The aim of this thematic research strand is to explore the role of digital solutions in further strengthening food security and livelihood opportunities for marginalised groups. We explore how digitalisation can enhance the empowerment of vulnerable groups through strengthening access to information and public services, lowering transaction costs in the agri-food sector, and improving the design and enforcement of relevant public policies. We recognise, however, that technology alone is not a panacea for all development challenges, and take a critical look at the threats, as well as opportunities, of increased digitalisation in the agri-food sector. We also explore how to link digital solutions to social capital in both formal and informal sectors, as well as successful digital business models that support disadvantaged groups.

Urban Food Security

Urban Food Security

Tapping the potential of urban agriculture

Agricultural production is traditionally associated with rural areas. Consequently, urban, and peri-urban agriculture plays only a subordinate role in urban development plans, if at all. To achieve food security for all, especially with the continuing growth of urban metropolises around the world, there is need to focus on the four dimensions of food security (availability, access, utilisation, and stability) in both rural and urban food systems. In our projects, we examine the role of city planning, technological development, and civic engagement in unlocking the potential of urban and peri-urban agriculture to contribute to food security in Africa. Together with our partners in Nairobi (Kenya) and Ouagadougou (Burkina Faso), and with more locations to come, we provide evidence-based analysis on how to strengthen social and technological innovations across the food production, processing, and marketing chain.
An added advantage of linking food access to urban planning processes is the opportunity to expand employment and livelihood options for poor urban residents, as well as agribusinesses.
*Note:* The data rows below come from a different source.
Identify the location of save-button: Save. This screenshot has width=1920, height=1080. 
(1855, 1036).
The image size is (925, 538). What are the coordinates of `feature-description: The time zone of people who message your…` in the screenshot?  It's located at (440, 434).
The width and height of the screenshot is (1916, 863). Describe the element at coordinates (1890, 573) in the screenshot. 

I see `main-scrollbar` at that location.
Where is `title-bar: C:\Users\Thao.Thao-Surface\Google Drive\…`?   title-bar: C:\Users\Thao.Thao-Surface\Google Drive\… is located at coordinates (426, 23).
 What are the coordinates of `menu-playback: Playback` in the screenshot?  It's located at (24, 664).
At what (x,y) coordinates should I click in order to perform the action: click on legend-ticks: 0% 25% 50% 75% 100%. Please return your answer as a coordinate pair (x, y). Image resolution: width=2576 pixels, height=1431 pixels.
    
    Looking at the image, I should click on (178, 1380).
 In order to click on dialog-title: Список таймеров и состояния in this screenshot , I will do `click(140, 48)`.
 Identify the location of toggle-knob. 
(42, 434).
Our work highlights, among other structural issues: rights-based approaches to land access in urban settings; the need to redesign agricultural extension systems for urban settings; and innovative use of green spaces and other communal assets to enhance sustainable food production in urban and peri-urban areas.
Through our focus on food system transformations, we seek to create an enabling environment for urban and peri-urban agriculture that is critical in strengthening resilience to threats such as climate change, or Covid-19. Ultimately, we aim to contribute to the achievement of the Sustainable Development Goals (SDGs), and especially SDG1 (no poverty), SDG2 (zero hunger), SDG11 (sustainable cities and communities), and SDG17 (partnerships for the goals).